I could go on. In fact, the most recent centre was opened last week in Dudley-the new multimillion-pound state-of-the-art Brierley Hill centre. Therefore, I think that we can say that we have been delivering local community centres in the last 10 years, but I ask the Minister what the fate of the programme will be. How will it fare in the reconfiguration of the NHS that we are told is on its way?

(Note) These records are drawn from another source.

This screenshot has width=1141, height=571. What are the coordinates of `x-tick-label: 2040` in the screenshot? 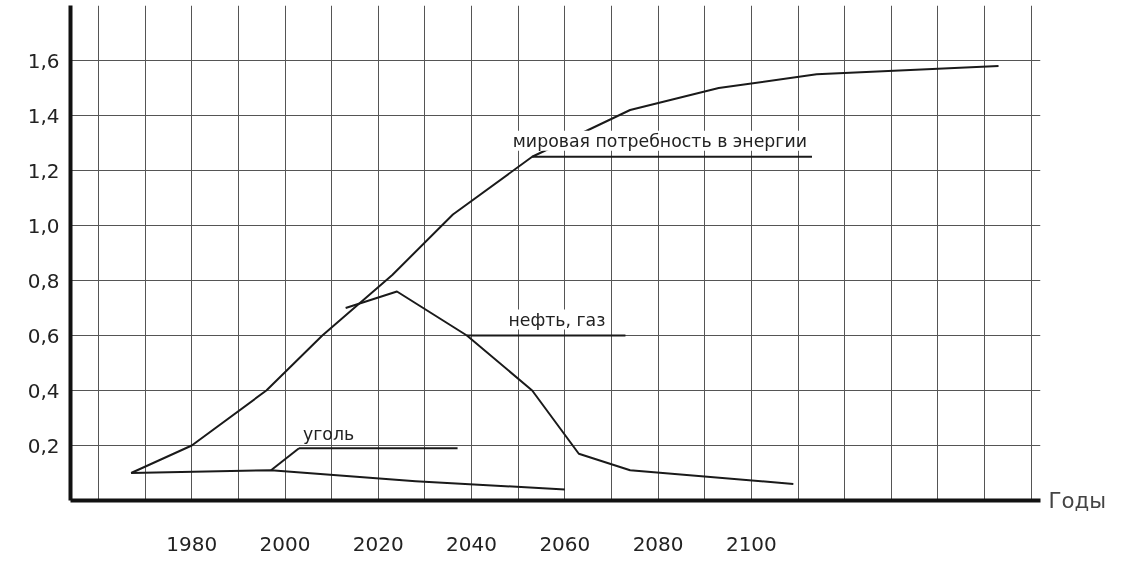 It's located at (472, 544).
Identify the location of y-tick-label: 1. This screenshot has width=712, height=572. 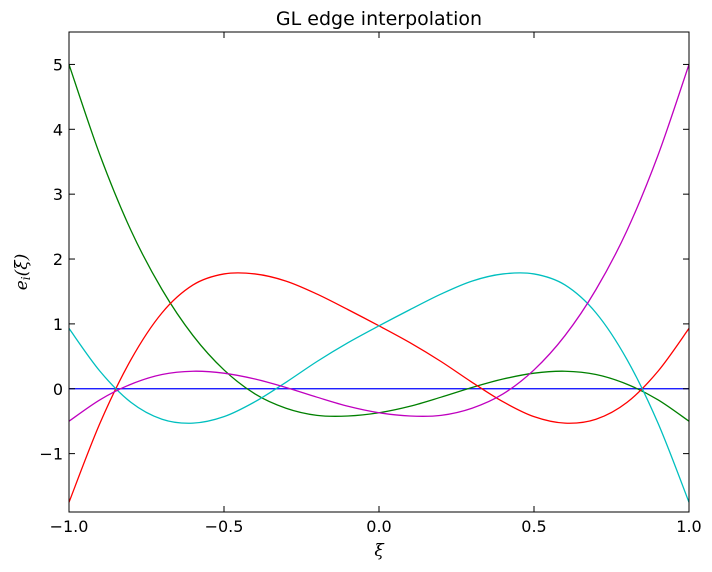
(58, 324).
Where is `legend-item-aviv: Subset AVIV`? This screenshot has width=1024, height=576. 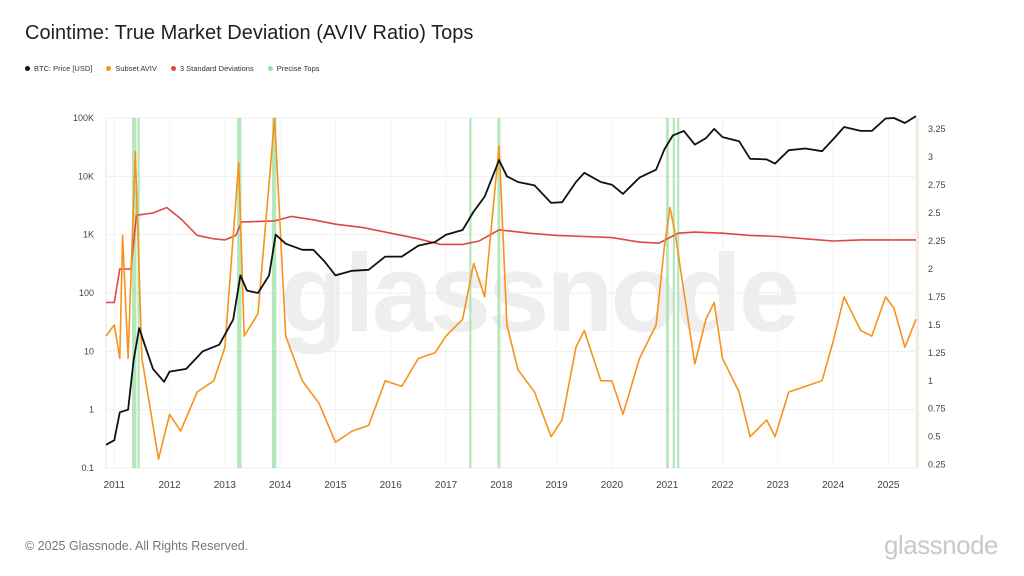 legend-item-aviv: Subset AVIV is located at coordinates (132, 68).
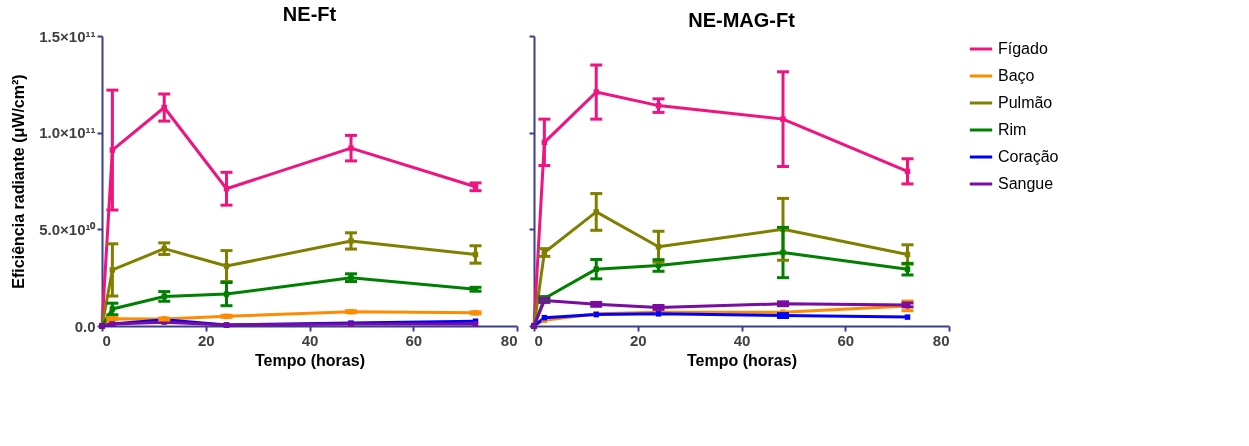 The width and height of the screenshot is (1249, 446). Describe the element at coordinates (1023, 48) in the screenshot. I see `legend-label: Fígado` at that location.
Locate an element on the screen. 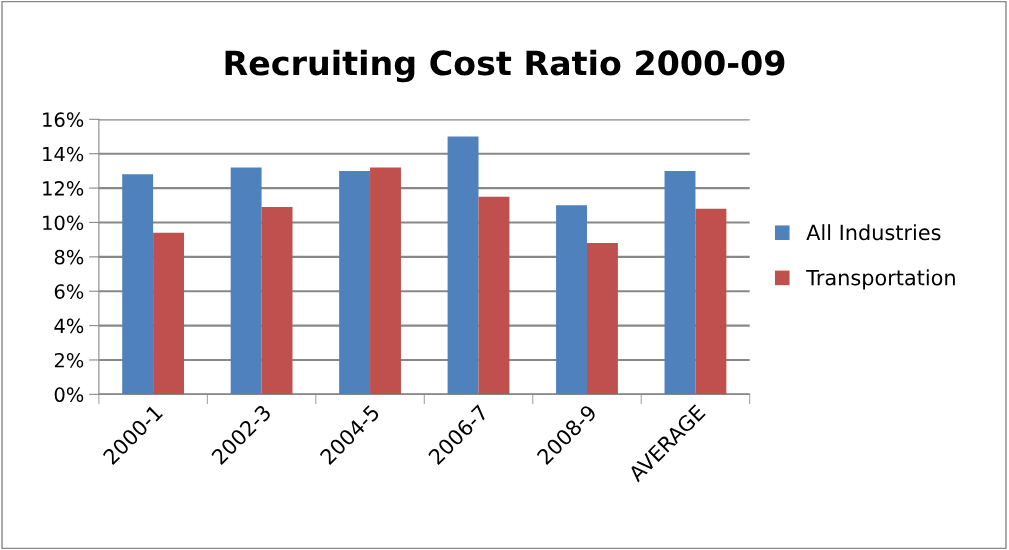 This screenshot has width=1009, height=550. y-tick-label: 12% is located at coordinates (64, 188).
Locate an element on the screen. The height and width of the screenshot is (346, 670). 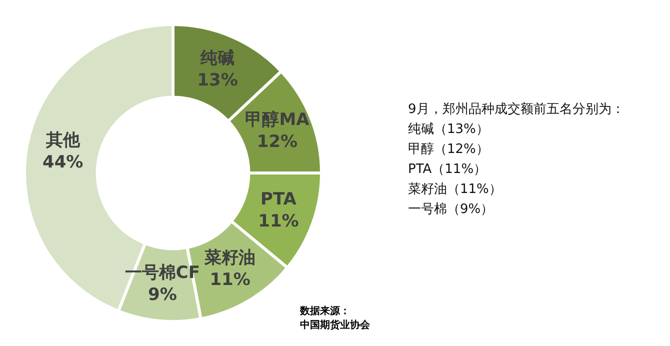
data-label: 9% is located at coordinates (162, 296).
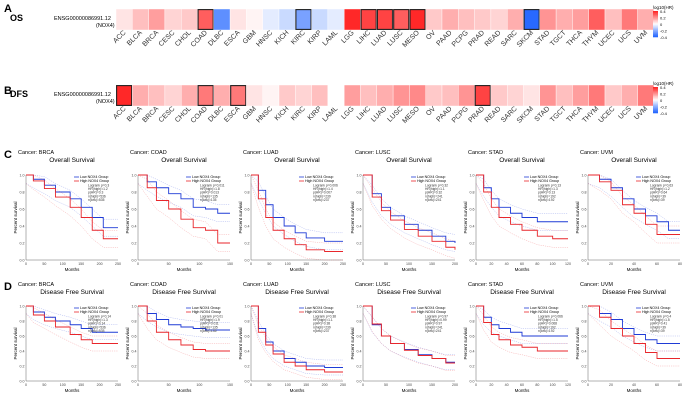 Image resolution: width=685 pixels, height=400 pixels. I want to click on km-stat-label: HR(high)=1.5, so click(548, 320).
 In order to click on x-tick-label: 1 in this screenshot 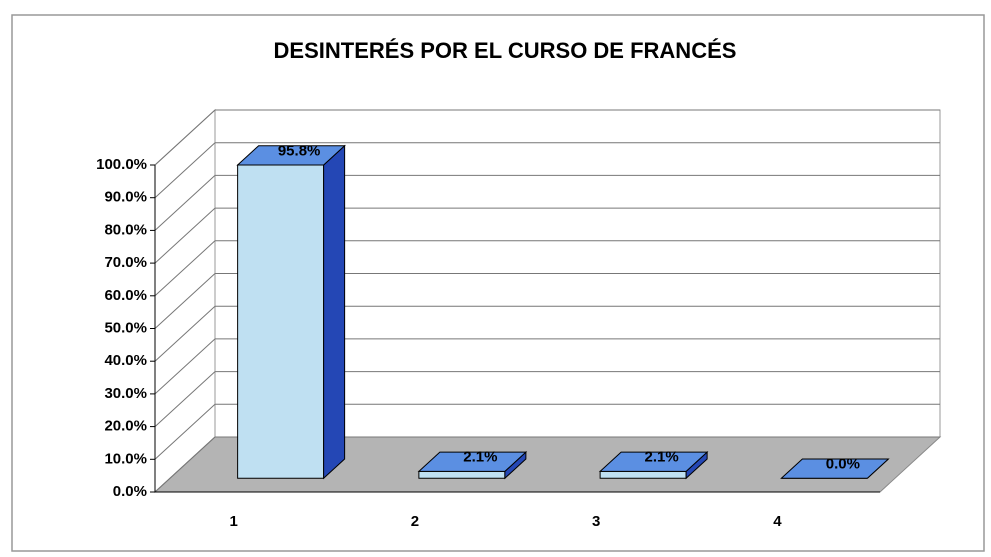, I will do `click(233, 522)`.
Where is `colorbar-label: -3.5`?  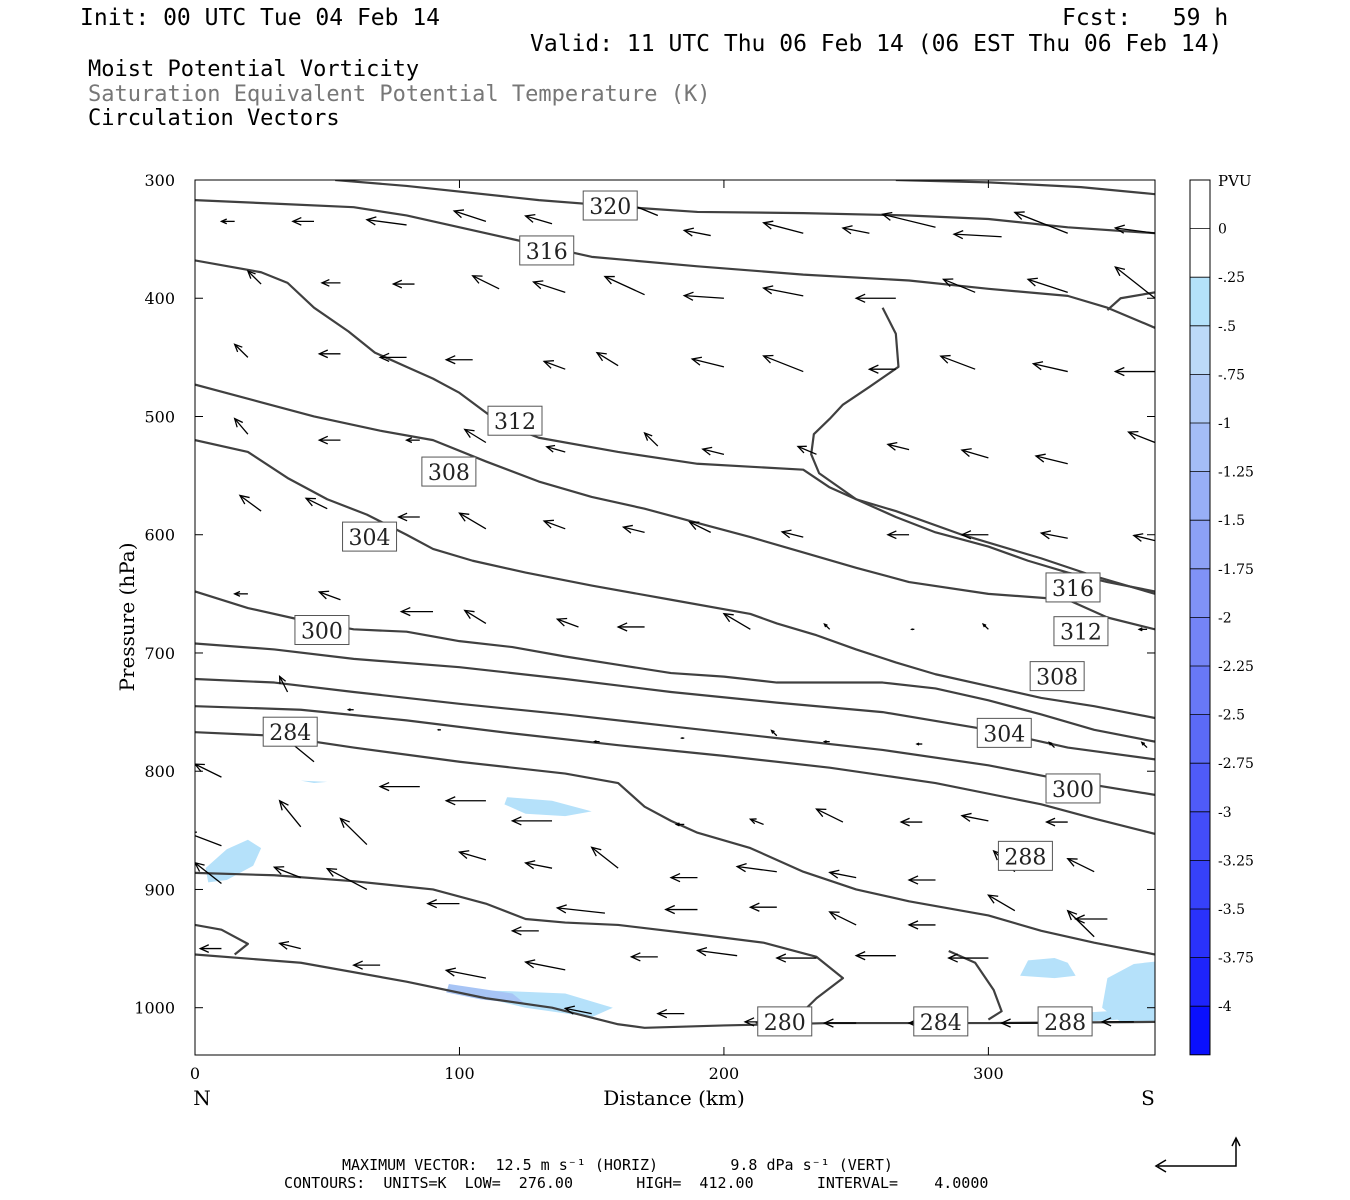 colorbar-label: -3.5 is located at coordinates (1232, 910).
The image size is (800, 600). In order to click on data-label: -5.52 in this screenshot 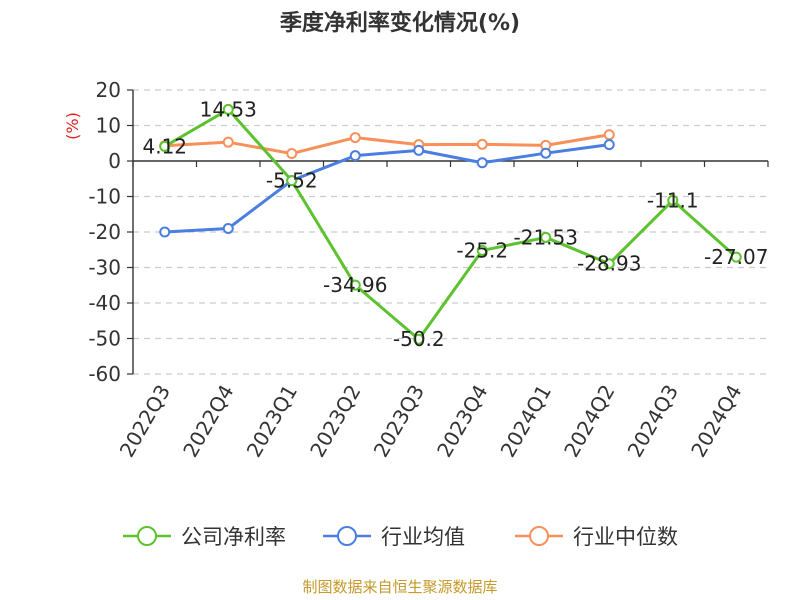, I will do `click(292, 181)`.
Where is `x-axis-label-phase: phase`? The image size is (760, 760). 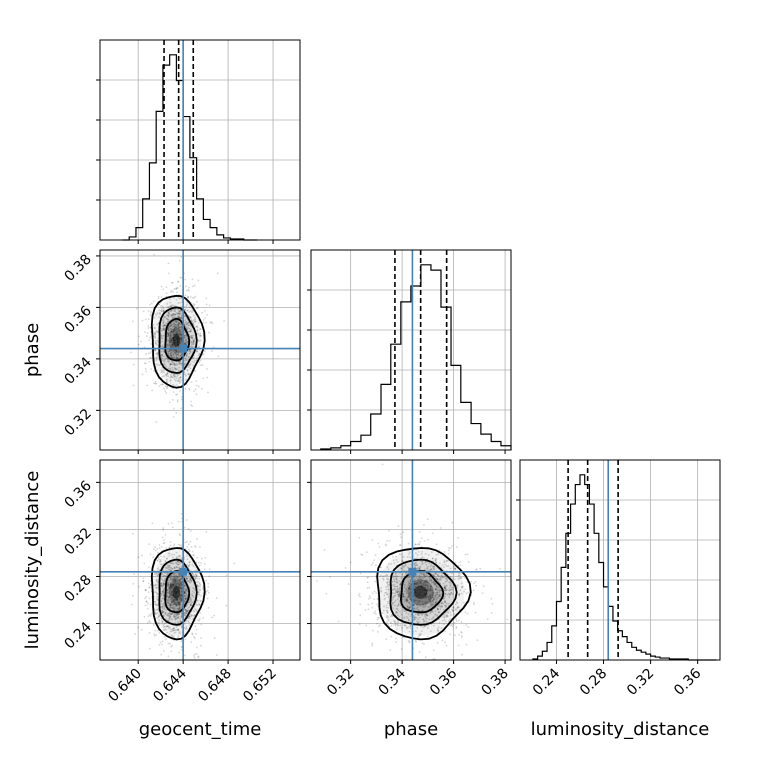 x-axis-label-phase: phase is located at coordinates (411, 730).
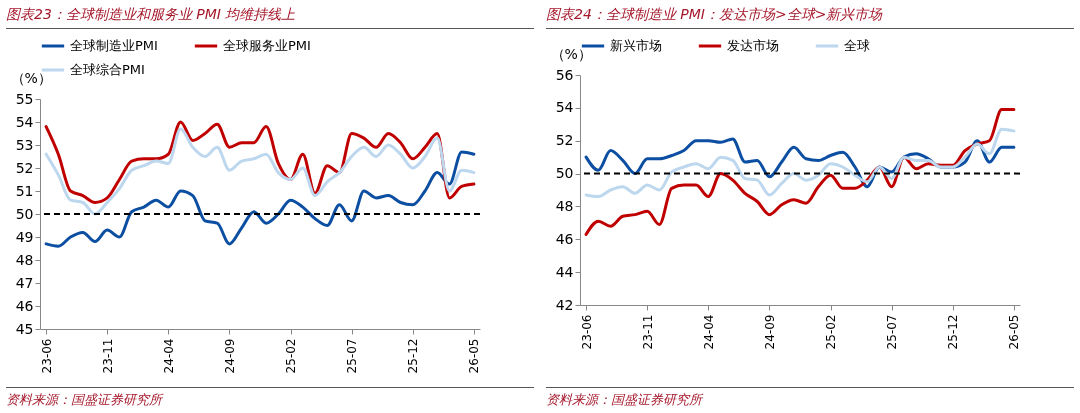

Let us turn to social enterprise. I declare an interest as a serial offender in social enterprise. I have spoken many times in your Lordships' House about the development of social enterprise and I have sponsored things such as the community interest companies Bill. I think that it is worth saying for the record that social enterprise is a business whose objectives are primarily social and whose profits are reinvested back into its services for the community, with no financial commitments to shareholders or owners-it is free to use its surplus income to invest in its operations to make them as efficient and effective as possible. Well known social enterprises include Turning Point, the Eden Project and the Big Issue.
The Department of Health has been promoting social enterprises through the initiatives that the Labour Government took, as we saw the advantages of them for patients and service users. We instituted the right to request as part of our broader vision for the NHS. I know that the first phase of the right to request has been enacted and I think that the second phase is about to be enacted, but I should like confirmation of that from the Minister. I should like to know what will happen to the social enterprise investment fund and to the right to request.